### SOURCE DOCUMENT
The new album is focussed on similar themes but there’s a new energy to the
approach, wistfulness turns to anger; dislocation morphs into a powerful
desire to be somewhere else, with a sense of someone fighting for forward
motion, dreams, family and the joys of life while seeing, as Arthur puts
it, “˜the pretence of a normal world being erased.”
This spirit is supported by the music, which is vital, percussive, full of
analogue machine-noise and chunky basslines. The opener ‘Distant Storm’
features dreamy vocoder vocals over Moroder Moogs, immediately creating a
sense of space as Arthur soul-searches. He describes the track as the
feeling when something familiar becomes unfamiliar, and for all the
potential horror in that, there’s also a sense of discovery which you can
hear in this big, horizon-eyeballing dance workout.
The edgy, propulsive ‘In Your Room’ is about being away from the world
outside. Arthur describes sunlit walls and crystal clear senses but shadows
the imagery with music that presses in – obsessive and claustrophobic
rather than restful. Meanwhile the narrator in ‘I Smashed your Phone’
recalls a domestic incident, “the consequences of which will reverberate
until eternity.” Guilty, plaintive, defensive and with a trace of anger
camouflaged as sarcasm, the phone-smasher relates the event in epic,
cinematic terms, even recalling the early primitive man scenes of 2001: A
Space Odyssey. It’s an every day incident that reveals an awful lot about
people, relationships and our interaction with technology, while the music
is another foundation-shaking synthesiser anthem.

### DATASET CONTENT
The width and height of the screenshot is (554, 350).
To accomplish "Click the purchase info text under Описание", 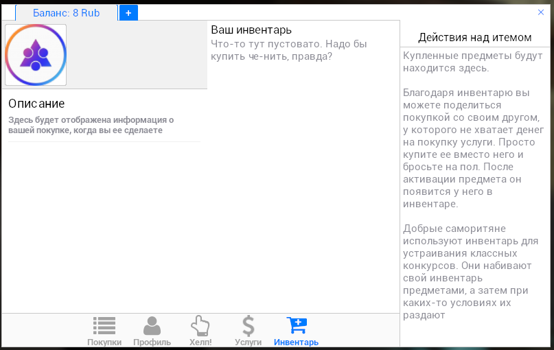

### TASK DESCRIPTION
Copy word for word the part of the album review starting at "The new album" and ending at "horizon-eyeballing dance workout.".

### CORRECT ANSWER
The new album is focussed on similar themes but there’s a new energy to the
approach, wistfulness turns to anger; dislocation morphs into a powerful
desire to be somewhere else, with a sense of someone fighting for forward
motion, dreams, family and the joys of life while seeing, as Arthur puts
it, “˜the pretence of a normal world being erased.”
This spirit is supported by the music, which is vital, percussive, full of
analogue machine-noise and chunky basslines. The opener ‘Distant Storm’
features dreamy vocoder vocals over Moroder Moogs, immediately creating a
sense of space as Arthur soul-searches. He describes the track as the
feeling when something familiar becomes unfamiliar, and for all the
potential horror in that, there’s also a sense of discovery which you can
hear in this big, horizon-eyeballing dance workout.